Source data Start Marker

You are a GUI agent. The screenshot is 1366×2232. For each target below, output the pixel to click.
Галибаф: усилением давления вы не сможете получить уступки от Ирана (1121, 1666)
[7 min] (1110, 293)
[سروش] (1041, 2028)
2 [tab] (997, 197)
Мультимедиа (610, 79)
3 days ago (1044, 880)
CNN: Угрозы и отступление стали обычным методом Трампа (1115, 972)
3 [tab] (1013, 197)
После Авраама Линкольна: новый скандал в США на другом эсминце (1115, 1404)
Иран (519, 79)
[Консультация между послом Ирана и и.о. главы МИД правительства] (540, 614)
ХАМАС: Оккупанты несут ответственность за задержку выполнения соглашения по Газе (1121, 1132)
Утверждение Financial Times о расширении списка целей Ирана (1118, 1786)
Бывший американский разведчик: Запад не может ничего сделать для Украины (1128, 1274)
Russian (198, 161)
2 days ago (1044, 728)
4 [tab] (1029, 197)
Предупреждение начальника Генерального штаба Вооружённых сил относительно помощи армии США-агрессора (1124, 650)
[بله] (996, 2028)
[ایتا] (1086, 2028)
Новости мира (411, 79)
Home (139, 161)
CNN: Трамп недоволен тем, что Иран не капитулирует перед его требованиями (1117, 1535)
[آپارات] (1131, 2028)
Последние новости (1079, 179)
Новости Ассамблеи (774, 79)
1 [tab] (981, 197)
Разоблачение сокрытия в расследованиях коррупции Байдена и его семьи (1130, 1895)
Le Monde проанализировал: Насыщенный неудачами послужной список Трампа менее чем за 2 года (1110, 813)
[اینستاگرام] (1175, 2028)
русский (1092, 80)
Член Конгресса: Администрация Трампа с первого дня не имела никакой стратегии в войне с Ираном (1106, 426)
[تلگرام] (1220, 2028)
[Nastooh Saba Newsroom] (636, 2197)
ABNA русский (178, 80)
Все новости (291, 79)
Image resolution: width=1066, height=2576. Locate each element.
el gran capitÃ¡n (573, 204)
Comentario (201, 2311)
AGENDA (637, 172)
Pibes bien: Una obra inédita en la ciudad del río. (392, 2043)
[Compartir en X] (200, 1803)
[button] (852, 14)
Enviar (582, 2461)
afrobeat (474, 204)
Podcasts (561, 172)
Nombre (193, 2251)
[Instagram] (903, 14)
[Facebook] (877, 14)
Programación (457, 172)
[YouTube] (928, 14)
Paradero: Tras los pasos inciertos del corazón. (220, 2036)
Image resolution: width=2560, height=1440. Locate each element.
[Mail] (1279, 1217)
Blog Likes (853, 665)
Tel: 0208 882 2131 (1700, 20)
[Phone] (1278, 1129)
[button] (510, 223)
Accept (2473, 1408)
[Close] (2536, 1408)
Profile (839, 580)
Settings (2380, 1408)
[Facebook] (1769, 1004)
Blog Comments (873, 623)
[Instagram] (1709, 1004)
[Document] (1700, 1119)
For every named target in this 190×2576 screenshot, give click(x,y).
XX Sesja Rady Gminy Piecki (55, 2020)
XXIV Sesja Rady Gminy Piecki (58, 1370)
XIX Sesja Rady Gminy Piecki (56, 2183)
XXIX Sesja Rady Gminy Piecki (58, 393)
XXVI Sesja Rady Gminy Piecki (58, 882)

Source data End Marker

Work order
Could you repeat every record above exactly as it is written?

Answer to this exercise
You are a GUI agent. The screenshot is 1366×2232. For each target below, output the pixel to click.
Галибаф: усилением давления вы не сможете получить уступки от Ирана (1121, 1666)
[7 min] (1110, 293)
[سروش] (1041, 2028)
2 [tab] (997, 197)
Мультимедиа (610, 79)
3 days ago (1044, 880)
CNN: Угрозы и отступление стали обычным методом Трампа (1115, 972)
3 [tab] (1013, 197)
После Авраама Линкольна: новый скандал в США на другом эсминце (1115, 1404)
Иран (519, 79)
[Консультация между послом Ирана и и.о. главы МИД правительства] (540, 614)
ХАМАС: Оккупанты несут ответственность за задержку выполнения соглашения по Газе (1121, 1132)
Утверждение Financial Times о расширении списка целей Ирана (1118, 1786)
Бывший американский разведчик: Запад не может ничего сделать для Украины (1128, 1274)
Russian (198, 161)
2 days ago (1044, 728)
4 [tab] (1029, 197)
Предупреждение начальника Генерального штаба Вооружённых сил относительно помощи армии США-агрессора (1124, 650)
[بله] (996, 2028)
[ایتا] (1086, 2028)
Новости мира (411, 79)
Home (139, 161)
CNN: Трамп недоволен тем, что Иран не капитулирует перед его требованиями (1117, 1535)
[آپارات] (1131, 2028)
Последние новости (1079, 179)
Новости Ассамблеи (774, 79)
1 [tab] (981, 197)
Разоблачение сокрытия в расследованиях коррупции Байдена и его семьи (1130, 1895)
Le Monde проанализировал: Насыщенный неудачами послужной список Трампа менее чем за 2 года (1110, 813)
[اینستاگرام] (1175, 2028)
русский (1092, 80)
Член Конгресса: Администрация Трампа с первого дня не имела никакой стратегии в войне с Ираном (1106, 426)
[تلگرام] (1220, 2028)
[Nastooh Saba Newsroom] (636, 2197)
ABNA русский (178, 80)
Все новости (291, 79)
Image resolution: width=1066, height=2576. Locate each element.
el gran capitÃ¡n (573, 204)
Comentario (201, 2311)
AGENDA (637, 172)
Pibes bien: Una obra inédita en la ciudad del río. (392, 2043)
[Compartir en X] (200, 1803)
[button] (852, 14)
Enviar (582, 2461)
afrobeat (474, 204)
Podcasts (561, 172)
Nombre (193, 2251)
[Instagram] (903, 14)
[Facebook] (877, 14)
Programación (457, 172)
[YouTube] (928, 14)
Paradero: Tras los pasos inciertos del corazón. (220, 2036)
Image resolution: width=2560, height=1440. Locate each element.
[Mail] (1279, 1217)
Blog Likes (853, 665)
Tel: 0208 882 2131 (1700, 20)
[Phone] (1278, 1129)
[button] (510, 223)
Accept (2473, 1408)
[Close] (2536, 1408)
Profile (839, 580)
Settings (2380, 1408)
[Facebook] (1769, 1004)
Blog Comments (873, 623)
[Instagram] (1709, 1004)
[Document] (1700, 1119)
For every named target in this 190×2576 screenshot, give click(x,y).
XX Sesja Rady Gminy Piecki (55, 2020)
XXIV Sesja Rady Gminy Piecki (58, 1370)
XIX Sesja Rady Gminy Piecki (56, 2183)
XXIX Sesja Rady Gminy Piecki (58, 393)
XXVI Sesja Rady Gminy Piecki (58, 882)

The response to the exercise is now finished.